Should You Exchange Your Variable Annuity?
FINRA fined MetLife Securities, Inc. (MSI) $20 million and ordered it to pay $5 million to eligible customers for making negligent material misrepresentations and omissions on variable annuity (VA) replacement applications. FINRA’s enforcement action offers an opportunity to take a closer look at the VA exchange decision process. · Financial Industry Regulatory Authority

Last week, FINRA fined MetLife Securities, Inc. (MSI) $20 million and ordered it to pay $5 million to eligible customers for making negligent material misrepresentations and omissions on variable annuity (VA) replacement applications for tens of thousands of customers. It was the biggest fine ever levied by the regulator related to VA sales.

Replacing one VA with another involves a comparison of the complex features of each security. In doing so, a firm and its registered representatives must compare costs and guarantees in a way that is a complete and accurate.
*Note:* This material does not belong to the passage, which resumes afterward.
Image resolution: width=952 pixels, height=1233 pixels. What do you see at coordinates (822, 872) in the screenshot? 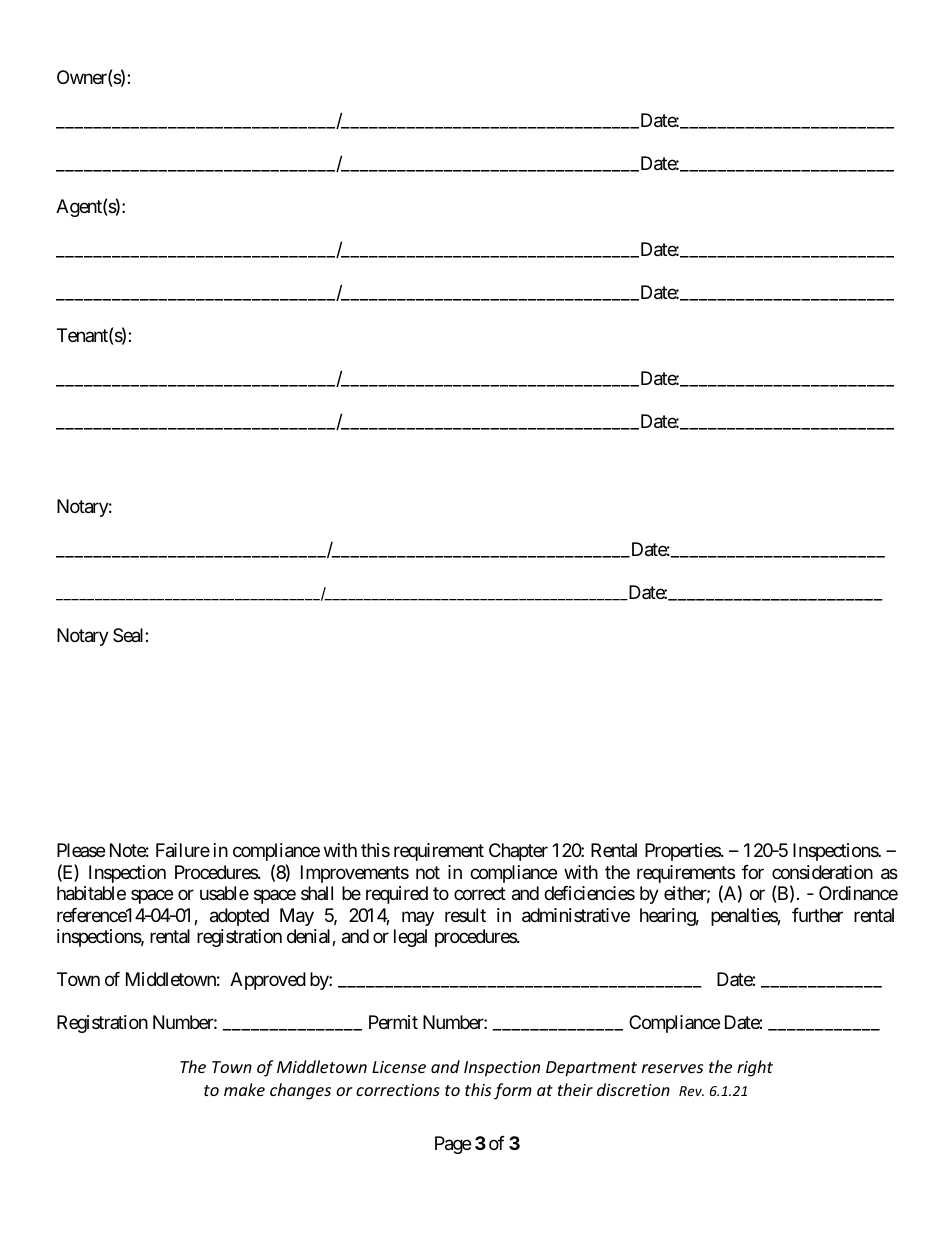
I see `consideration` at bounding box center [822, 872].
In the MSI case, each misrepresentation and omission made the replacement appear more beneficial to the customer, even though the recommended VAs were typically more expensive than customers' existing VAs. The firm's principals ultimately approved 99.79 percent of VA replacement applications submitted to them for review, despite the fact that nearly three quarters of those applications contained materially inaccurate information.

FINRA's enforcement action offers an opportunity to take a closer look at the VA exchange decision process. As with so many decisions in life, there can be good reasons to consider an exchange—and there can be situations where an exchange is generally not a good idea. We'll help you sort through both scenarios. In any case, you should exchange your annuity only when it is better for you, and not just better for the person trying to sell you a new annuity.

Some Background

An annuity is a contract between you and an insurance company, where the company promises to make periodic payments to you, starting immediately or at some future time. You buy the annuity either with a single payment or a series of payments.

In the case of a variable annuity, the amount that will accumulate and be paid varies with the stock, bond and money market funds that you chose as investment options. Variable annuities may impose a variety of fees when you invest in them. Fees generally include surrender charges, which you owe if you withdraw money from the annuity before a specified period; mortality and expense risk charges, which the insurance company charges for the insurance risk it takes under the contract; administrative fees, for recordkeeping and other administrative expenses; underlying fund expenses, relating to the investment options; and charges for special features, such as a stepped-up death benefit or a guaranteed minimum income benefit.

The Internal Revenue Service allows you to exchange one VA contract for a new one without paying tax on the income and investment gains earned on the original contract. This can be a substantial benefit—and is often used as a selling point. Governed by Section 1035 of the Internal Revenue Code, these types of replacements are called "1035 Exchanges." But this tax benefit comes with some important strings attached, described in FINRA's investor alert on variable annuity exchanges.